The Kalamazoo Ghostbusters were also in attendance hoping to raise awareness of their organization so others can get involved. Chris Jenkinson, dressed as Beetlejuice, walked around speaking with multiple people and bringing smiles to faces. His collegue, 55-year-old Dan Holroyd leads the Kalamazoo Ghostbusters and the Great Lakes Ghostbuster Coalition. He said the organization has changed many of their lives.

“Seeing kids with anxiety and special needs feel more confident, taking pictures and talking to people as a ghostbuster is wonderful,” Holroyd said. “The more you see this, the more you know you are doing the right thing. We love doing it. We get together, try to share a smile and pay it forward with our fandom.”

For those looking to update their library there are authors at Grand Rapids Comic Con selling their books. Andrea Jones, from Mississippi, wrote the award-winning “Hook and Jill” saga, finding inspiration in the “Peter Pan” motion picture and her own life experiences and challenges. Jones was willing to share advice with prospective authors.

“So many people feel like they want to write then worry about it not coming,” Jones said. “I always tell them that when the book is ready to be written you can’t not write it. Editing is never done, you think it’s done and it isn’t.”

Local author, Bryan Donihue, creator of the “Nights Bane Trilogy,” found his inspiration through a role-playing game he created with a group of friends. He has been coming to the Grand Rapids Comic Con for three years and is a guest this year.

“I just started typing and telling the story on paper and decided to publish it,” Donihue said.

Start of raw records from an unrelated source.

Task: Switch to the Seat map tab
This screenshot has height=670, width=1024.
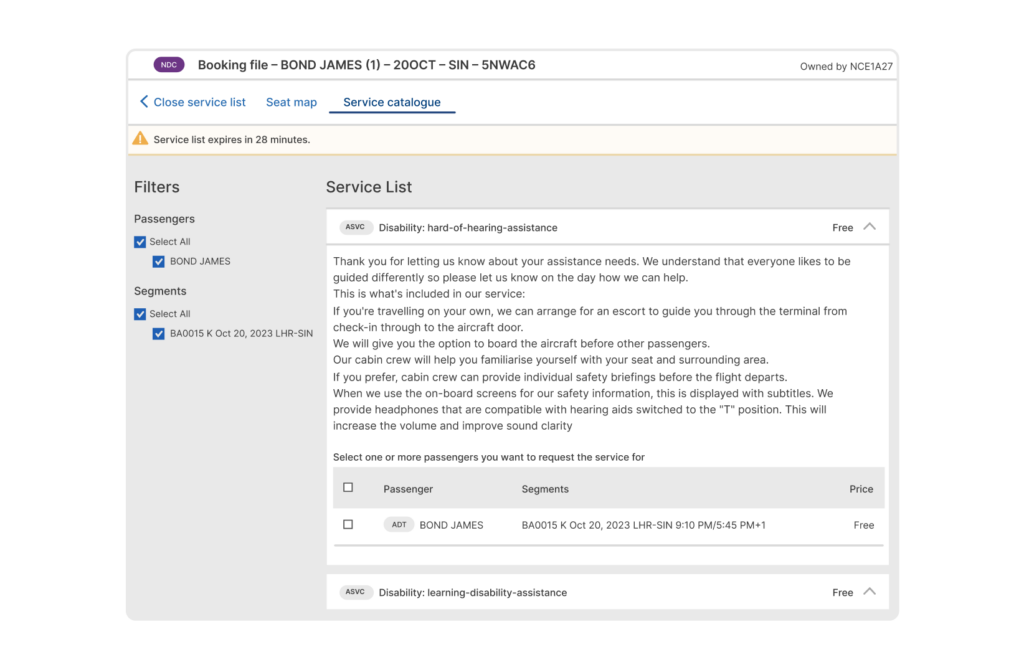Action: 291,101
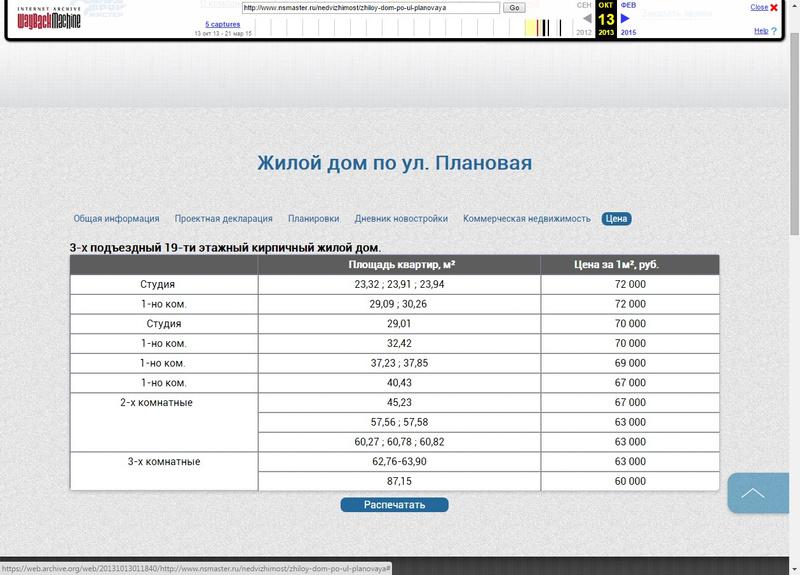Image resolution: width=800 pixels, height=575 pixels.
Task: Click into the archived URL input field
Action: pos(370,7)
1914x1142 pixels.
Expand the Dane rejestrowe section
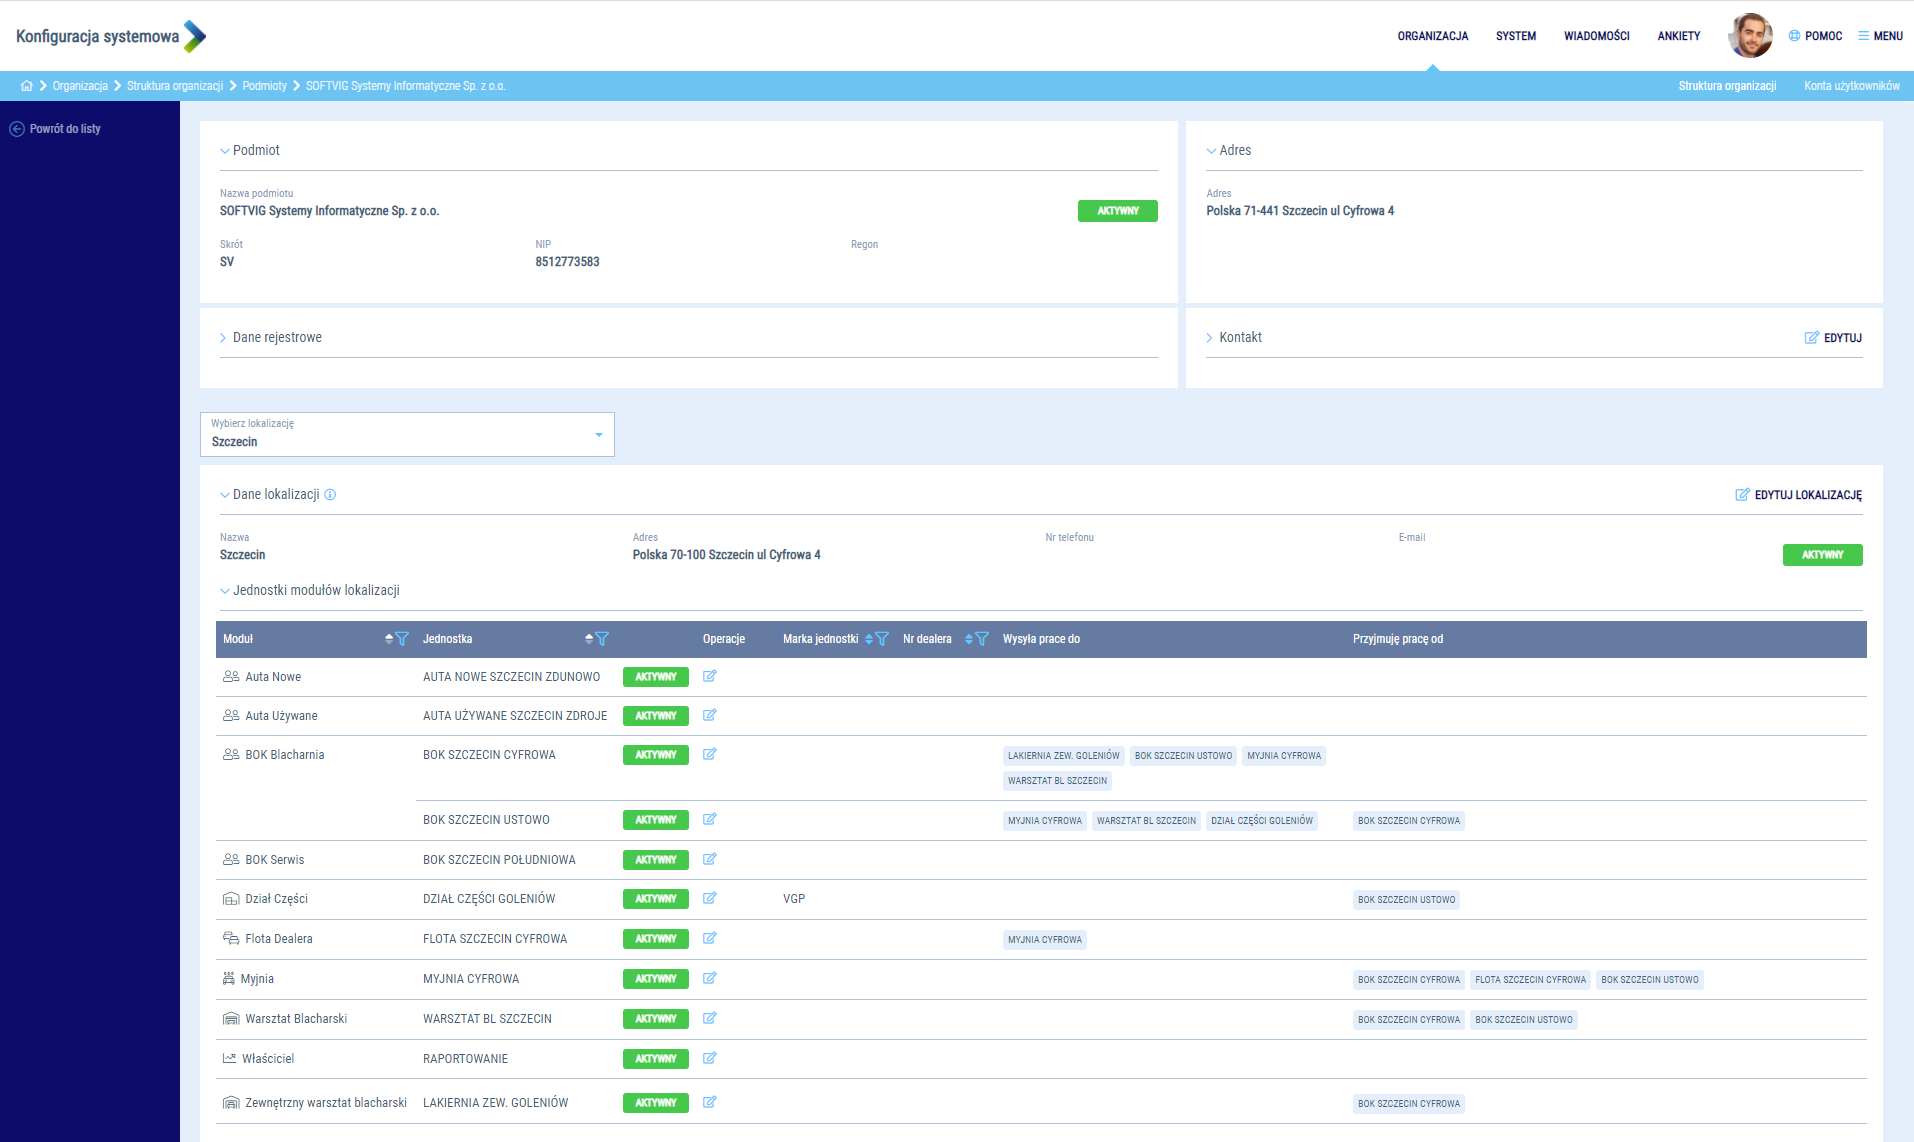coord(277,338)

Many vendors and attendees were dressed in costume, or cosplay.

Alexandra Howe, 21, from Grant, Michigan, who was dressed as Amy Pond from “Doctor Who” said she chose that character because, “she is someone I aspire to be, she has a certain fire.”

Artists specializing in a variety of mediums were also in attendance, either selling their art or just showing it off. Some draw, others paint, Kurt Zimmerman builds robots. When he first saw “Star Wars” at the age of 23, R2D2 was on screen first and  “jumped out” at him. Now at the age of 63, Zimmerman has built multiple bots and brings them to hospitals and schools.

“Kids in hospitals don’t have much to smile about, and I want to make them smile,” Zimmerman said.